The basic formula is helpful as a general guide. US English mostly sticks to program, though programme exists as a variant spelling there. UK English uses programme in most contexts, but program is standard for computing senses. The frequency of this latter usage in recent decades has led to some confusion on this side of the Atlantic, if the texts I edit are any indication. It’s a good example of technology’s effect on vocabulary.
In the US, the bare form of the verb is program, but there is variation in the inflected forms – programming and programmed are customary, but programing and programed also appear. The one-m variants have declined significantly since the mid-1960s, though, and are now rare. Similarly, programmable never had serious competition from programable, but the shorter word occurs all the same.
The modern term programming language accidentally plays on the word’s etymology. Program comes from Late Latin programma ‘proclamation’, from a combination of pro– ‘forth’ + graphein ‘to write’ (the same root we find in telegram and anagram). Curiously, program is how the word entered English in the 17th century, and was used especially by Scottish writers.
Comparing with telegram, anagram, diagram and related words we see a clear pattern. But we don’t use telegramme, anagramme or diagramme, so what’s with programme’s unusual ending? It turns out that early in the 19th century the word was readopted from French programme, and this spelling soon spread to become the standard form in English, except of course in the US.
Lexicographer Robert Burchfield, in an endnote in his book The English Language, says he and Philip Gove (then editor-in-chief of Webster’s Third New International Dictionary) “lightheartedly discussed the possibility” of bringing the two spelling systems closer together, with both sides making trade-offs toward(s) this end, but the idea for such a program(me) didn’t come to anything in the end.

It’s astonishing how persistent the ‘programme’ spelling is in the UK when referring to computer programs. I saw one this weekend in – of all places – the Observer’s ‘Tech Monthly’ supplement, in an article by one of their top tech. writers. She definitely wouldn’t have written ‘programmes’, but that’s how it came out in the paper. Hard to believe a sub-editor wouldn’t know the ‘right’ spelling, so maybe this is just something their system does automatically?
The words are spelled differently in the two systems. And that’s the way these systems are different. The problem comes when spell check in MS word underscores the words in red and nearly forces us to review even when we desire to follow the UK system. There is a constant pressure to change ways !

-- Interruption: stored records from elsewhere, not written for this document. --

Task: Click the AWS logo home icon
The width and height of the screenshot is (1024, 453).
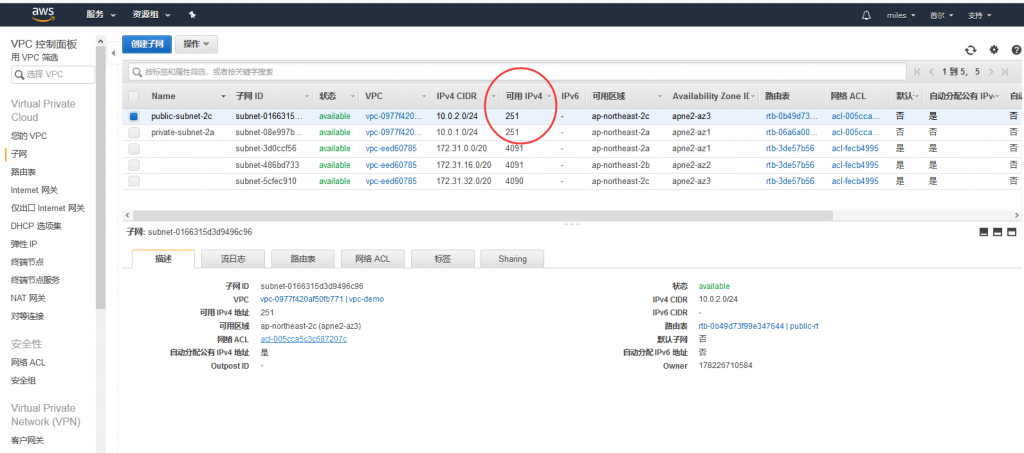Action: pos(42,14)
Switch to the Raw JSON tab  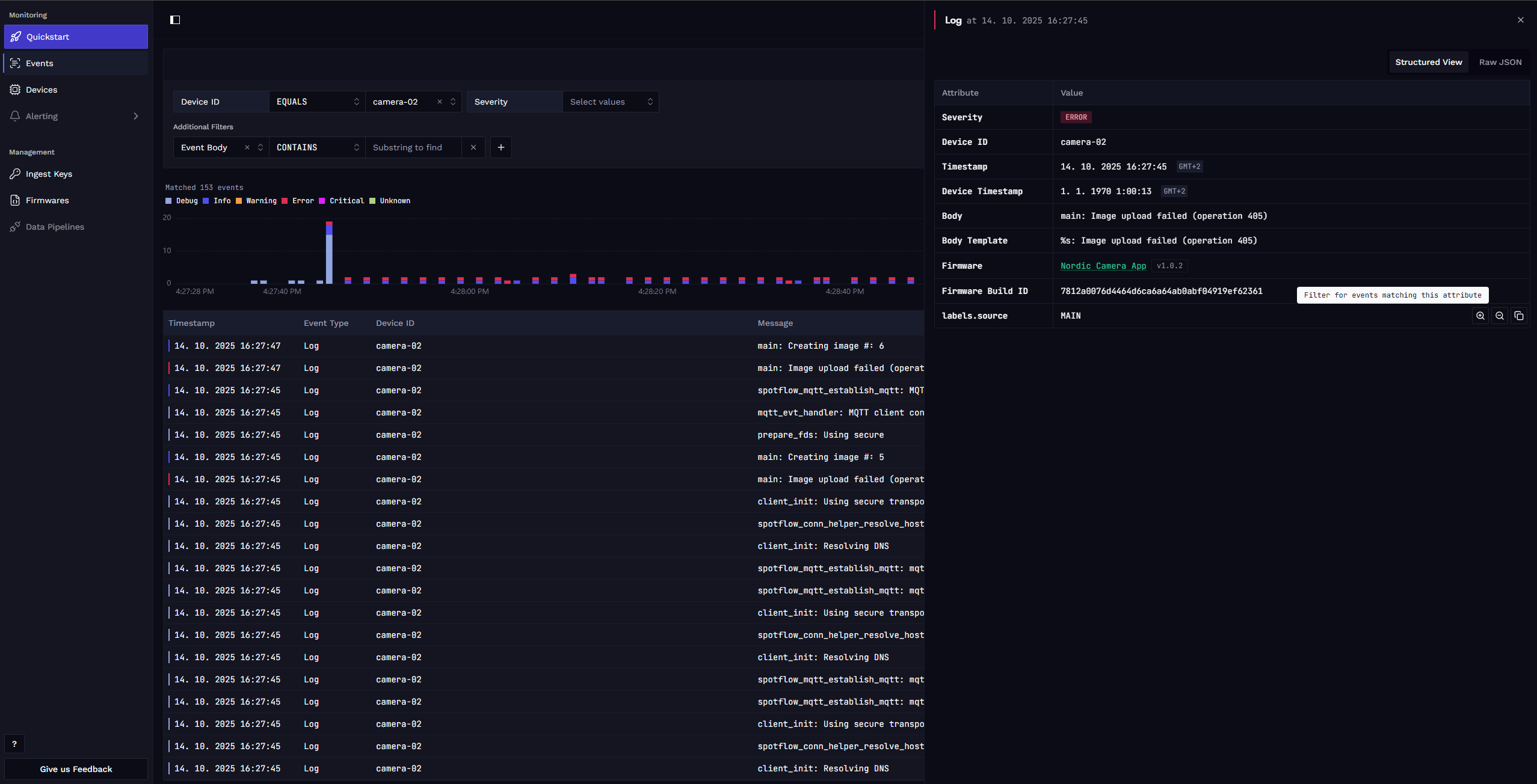(1500, 62)
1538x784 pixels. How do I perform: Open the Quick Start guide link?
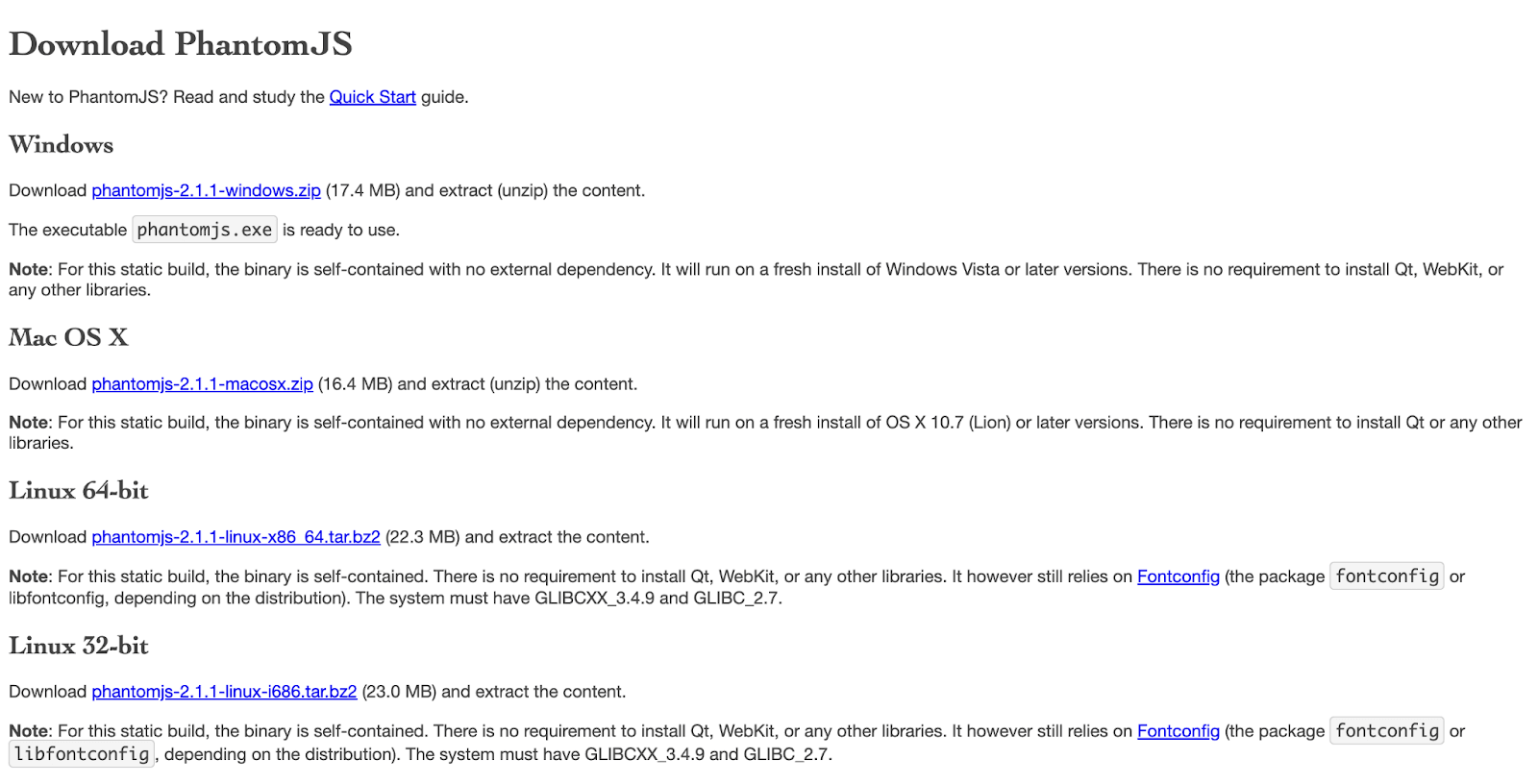click(x=372, y=97)
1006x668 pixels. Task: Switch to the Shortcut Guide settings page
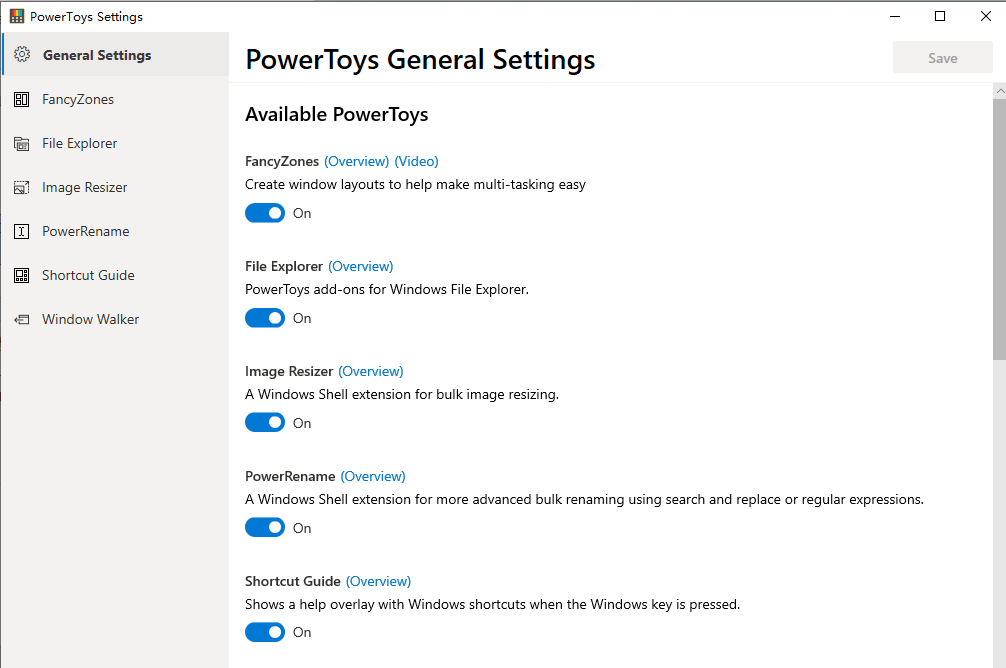pyautogui.click(x=89, y=275)
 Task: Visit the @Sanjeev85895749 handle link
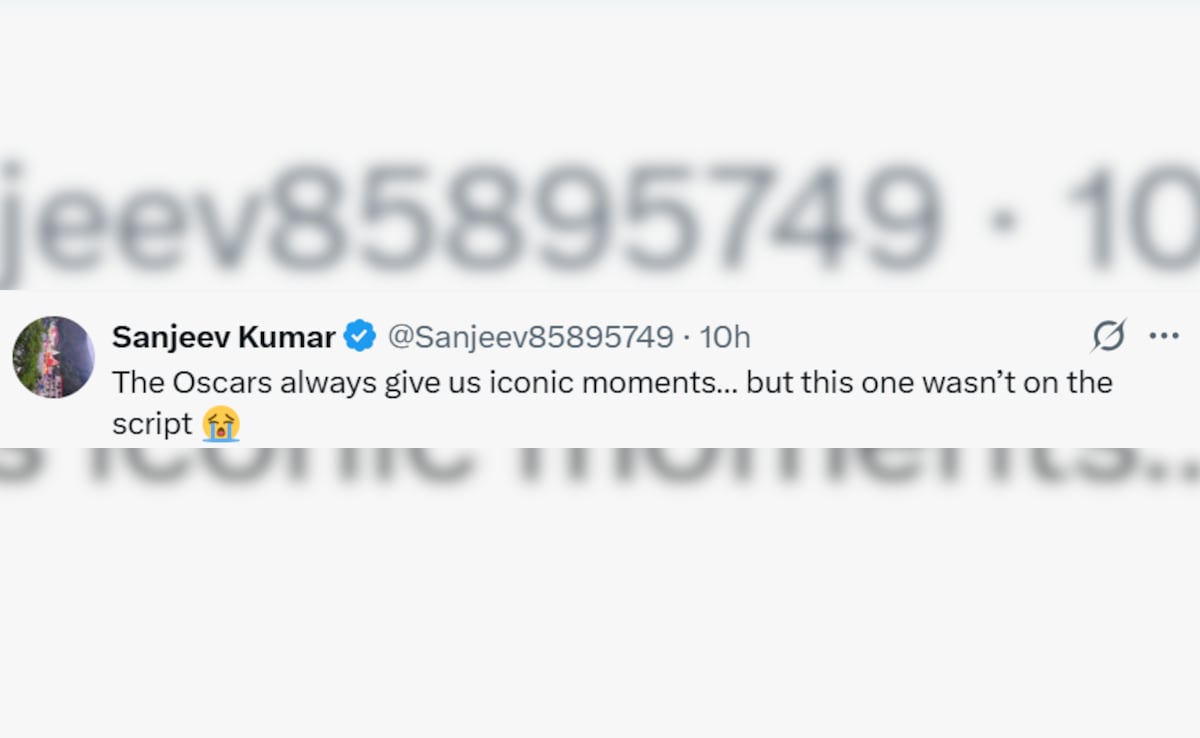[x=530, y=337]
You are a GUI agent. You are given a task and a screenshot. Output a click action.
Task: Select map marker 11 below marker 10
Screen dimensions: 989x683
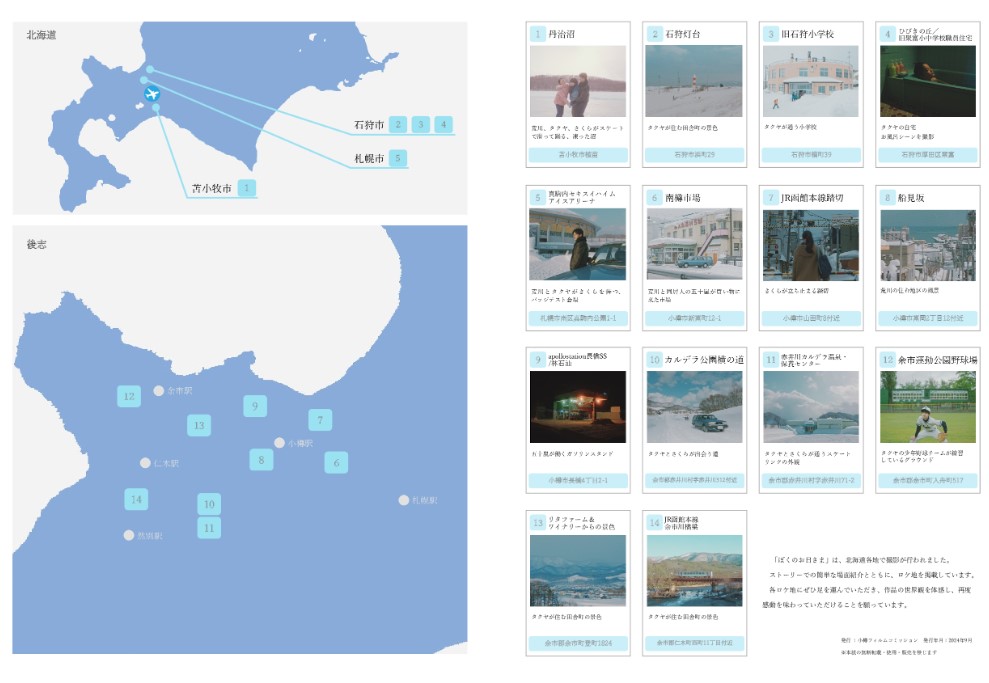click(209, 528)
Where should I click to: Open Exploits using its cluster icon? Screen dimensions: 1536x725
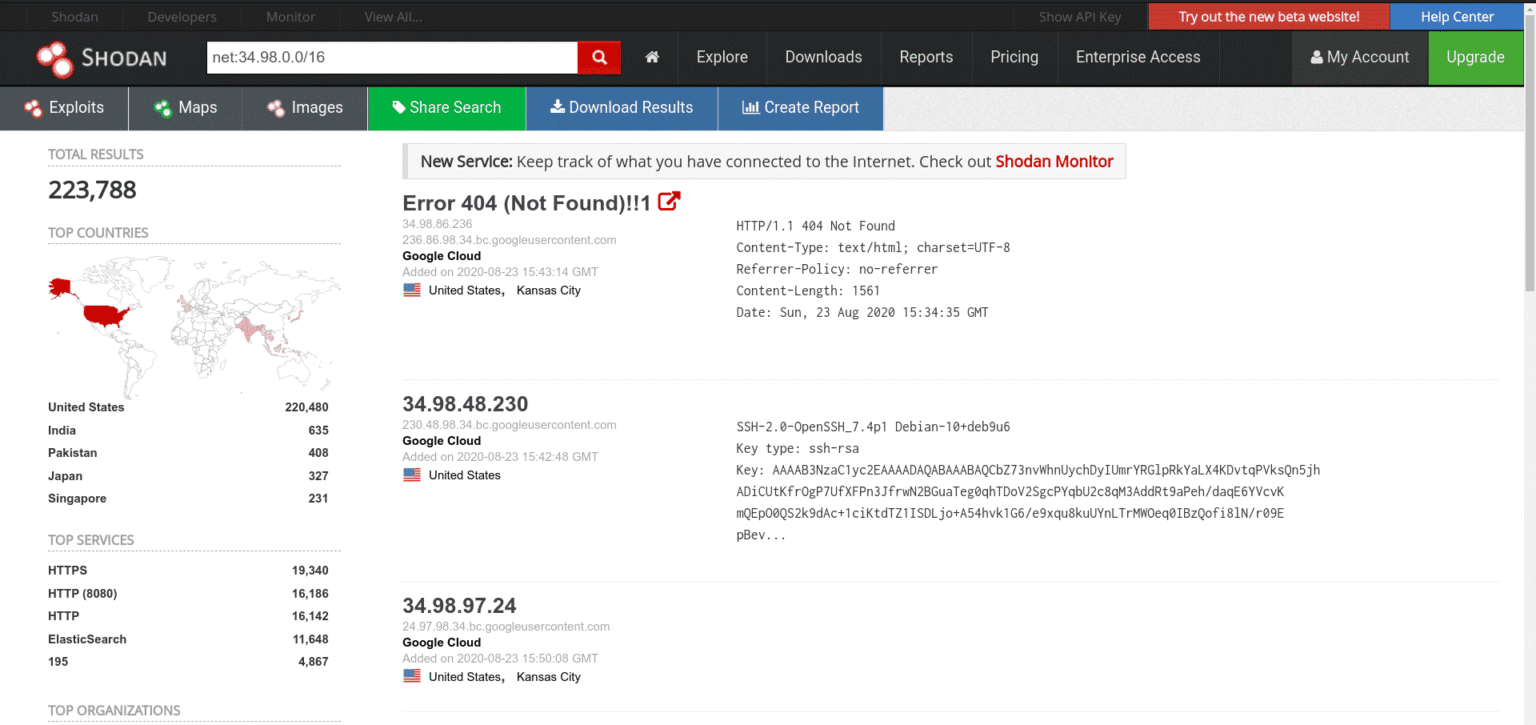[33, 107]
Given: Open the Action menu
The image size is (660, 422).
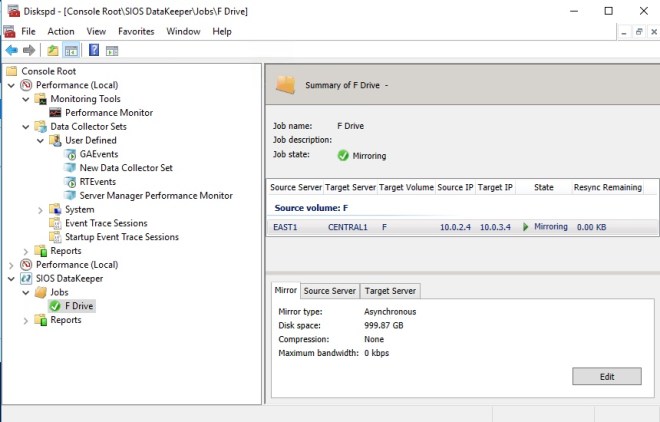Looking at the screenshot, I should coord(60,31).
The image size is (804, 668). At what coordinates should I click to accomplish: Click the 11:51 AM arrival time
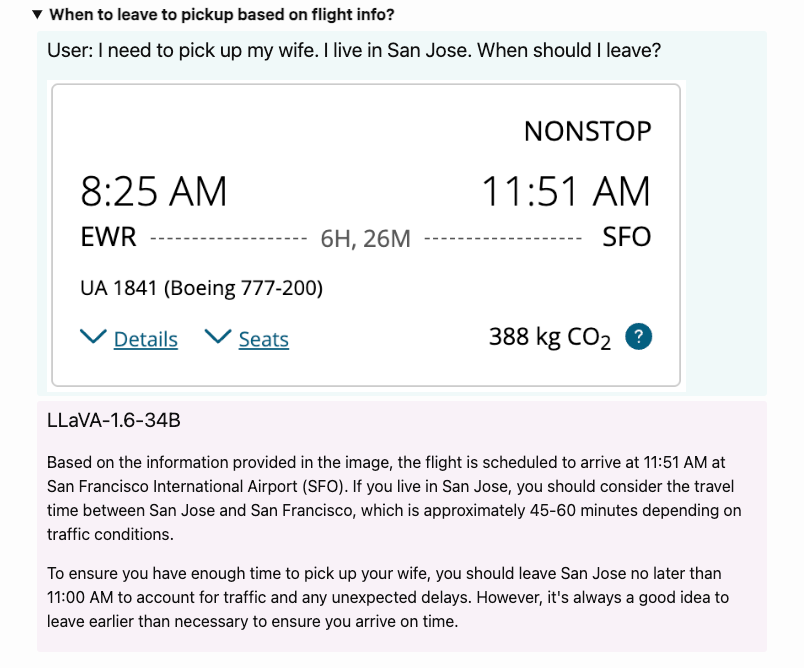[565, 191]
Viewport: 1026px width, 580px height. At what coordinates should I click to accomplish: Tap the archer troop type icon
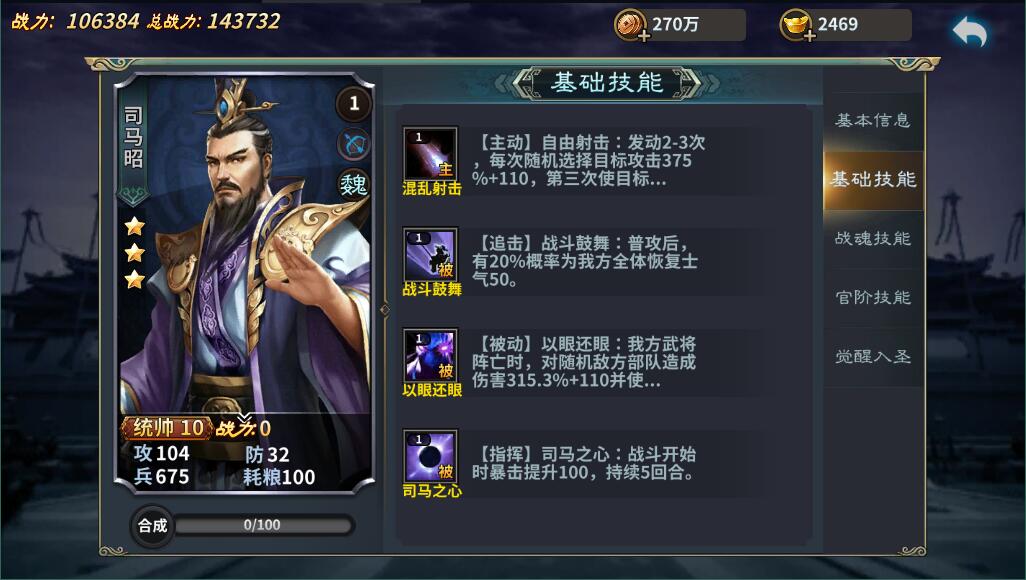coord(354,144)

Michael: A broadsheet tech supplement would seem like one of the less likely places you’d see that mistake, but there are several ways it could have arisen; for example, maybe it appeared via autocorrect and then went unnoticed, or maybe it was subbed by a trainee or inattentive or tired editor. But I’m just guessing.
Dilip: Indeed. MS Word’s spell check function is not to be relied on, unless the user goes to considerable trouble customising it. And even then, vigilance remains necessary.